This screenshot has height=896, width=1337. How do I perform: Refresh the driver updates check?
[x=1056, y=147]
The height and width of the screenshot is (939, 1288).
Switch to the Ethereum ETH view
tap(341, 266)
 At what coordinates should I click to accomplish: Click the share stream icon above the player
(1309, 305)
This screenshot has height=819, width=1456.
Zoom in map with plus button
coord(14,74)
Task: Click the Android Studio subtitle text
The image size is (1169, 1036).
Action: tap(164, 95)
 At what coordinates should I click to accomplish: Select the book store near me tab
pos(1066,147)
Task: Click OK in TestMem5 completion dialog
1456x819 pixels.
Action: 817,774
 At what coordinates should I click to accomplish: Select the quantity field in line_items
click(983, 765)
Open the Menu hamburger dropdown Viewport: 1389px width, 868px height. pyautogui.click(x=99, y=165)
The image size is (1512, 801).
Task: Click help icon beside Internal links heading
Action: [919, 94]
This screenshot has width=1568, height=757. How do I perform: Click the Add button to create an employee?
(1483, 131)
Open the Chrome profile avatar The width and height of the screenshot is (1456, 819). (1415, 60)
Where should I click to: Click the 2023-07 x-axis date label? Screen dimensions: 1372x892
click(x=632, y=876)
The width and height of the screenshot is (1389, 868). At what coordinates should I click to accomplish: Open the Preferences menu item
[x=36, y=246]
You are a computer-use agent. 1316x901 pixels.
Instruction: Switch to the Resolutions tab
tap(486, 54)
* * * * * * * * *
__BRIEF__:
Would you please copy every line of the data exactly?

__REPLY TO THE EXERCISE__:
This screenshot has height=896, width=1337. How do I perform: Refresh the driver updates check?
[x=1056, y=147]
The height and width of the screenshot is (939, 1288).
Switch to the Ethereum ETH view
tap(341, 266)
 At what coordinates should I click to accomplish: Click the share stream icon above the player
(1309, 305)
This screenshot has height=819, width=1456.
Zoom in map with plus button
coord(14,74)
Task: Click the Android Studio subtitle text
The image size is (1169, 1036).
Action: tap(164, 95)
 At what coordinates should I click to accomplish: Select the book store near me tab
pos(1066,147)
Task: Click OK in TestMem5 completion dialog
1456x819 pixels.
Action: 817,774
 At what coordinates should I click to accomplish: Select the quantity field in line_items
click(983, 765)
Open the Menu hamburger dropdown Viewport: 1389px width, 868px height. pyautogui.click(x=99, y=165)
The image size is (1512, 801).
Task: Click help icon beside Internal links heading
Action: [919, 94]
This screenshot has width=1568, height=757. How do I perform: Click the Add button to create an employee?
(1483, 131)
Open the Chrome profile avatar The width and height of the screenshot is (1456, 819). (1415, 60)
Where should I click to: Click the 2023-07 x-axis date label? Screen dimensions: 1372x892
click(x=632, y=876)
The width and height of the screenshot is (1389, 868). At what coordinates should I click to accomplish: Open the Preferences menu item
[x=36, y=246]
You are a computer-use agent. 1316x901 pixels.
Instruction: Switch to the Resolutions tab
tap(486, 54)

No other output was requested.